Brad Olsen (born January 1997) is a New Zealand economics commentator and CEO of Infometrics, an economic consultancy in Wellington. The New Zealand Herald described him as a "household name" after the COVID-19 pandemic.

== Early life ==
Olsen was born in Whangārei. As a child he would watch the evening news and write notes into a notepad about trends in the stock market. Olsen attended St Francis Xavier School, where he was a volunteer librarian, road patroller, and bell ringer. He also attended Whangārei Boys' High School. His mother said that Olsen did not go through a "rebellious teenager phase". In primary school he competed with a group in an international problem-solving competition in the United States; his team won. He was also an inaugural member of the Whangarei District Council Youth Advisory Group and helped set up a free health clinic for 12- to 18-year-olds. Aged 16 he flew to Fiji as a UNICEF Youth Ambassador to attend a bullying forum. When he was 17 he received a Leadership Award in the Youth Week Awards in Parliament. The next year he made a submission to Parliament on behalf of the National Youth Advisory Group, which advises the Minister for Youth. The submission was about why or why not young people were voting during the 2014 election. The same year he travelled to Malta to participate in 33Sixty, a four-day summit with 100 other young leaders from Commonwealth countries. He was there to help "solve profiteering from the refugee crisis".

== Career ==
After he left high school, Olsen received an internship after a scholarship at Infometrics, a Wellington economic consultancy company which he became CEO of in 2022. He studied a double degree in economics and politics at Victoria University while working part-time. After graduating, he received the title "senior economist". When he was 22, a year after graduating, he was used as an expert economics commentator by journalists. He received the Queen's Young Leader Award in Buckingham Palace in 2016, and Young Wellingtonian of the year in 2020.

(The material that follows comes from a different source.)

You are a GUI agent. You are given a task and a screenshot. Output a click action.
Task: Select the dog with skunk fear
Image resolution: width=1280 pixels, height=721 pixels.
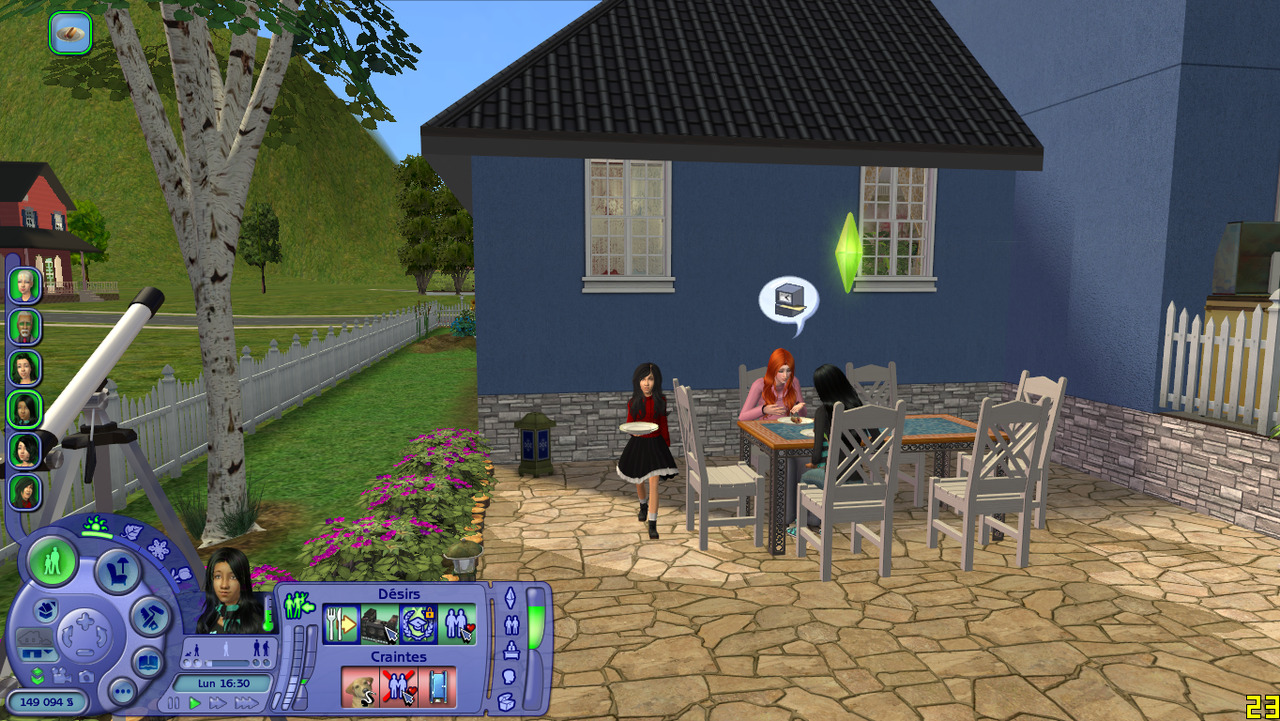click(x=360, y=687)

During their tour of New Zealand in 2021 he met Prince Harry and Meghan Markle. He is a regular speaker on Breakfast and Newstalk ZB. As of 2020, Olsen is a member of Asia New Zealand Foundation's Leadership Network, Wellington Council's District Alcohol Licensing Committee, NZQA's External Advisory Group, the Citizens Health Council of the Capital and Coast DHB, and the Wellington Youth Council. In 2019, he was appointed a Justice of the peace (JP), becoming the youngest JP in New Zealand at that time.